**EXTRACT:**
The Uniform Crime Reporting (UCR) program compiles official data on crime in the United States, published by the Federal Bureau of Investigation (FBI). UCR is "a nationwide, cooperative statistical effort of nearly 18,000 city, university and college, county, state, tribal, and federal law enforcement agencies voluntarily reporting data on crimes brought to their attention".

Crime statistics are compiled from UCR data and published annually by the FBI in the Crime in the United States series. The FBI does not collect the data itself. Rather, law enforcement agencies across the United States provide the data to the FBI, which then compiles the Reports.

The Uniform Crime Reporting program began in 1929, and since then has become an important source of crime information for law enforcement, policymakers, scholars, and the media.

**GIVEN MATERIAL:**

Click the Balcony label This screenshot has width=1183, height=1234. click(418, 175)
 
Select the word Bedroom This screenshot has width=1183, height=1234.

**PROBLEM:**
List every group that the passage on the Uniform Crime Reporting program names as relying on it for crime information. The data placed after the text come from a different source.

**THE ANSWER:**
Law enforcement, policymakers, scholars, and the media.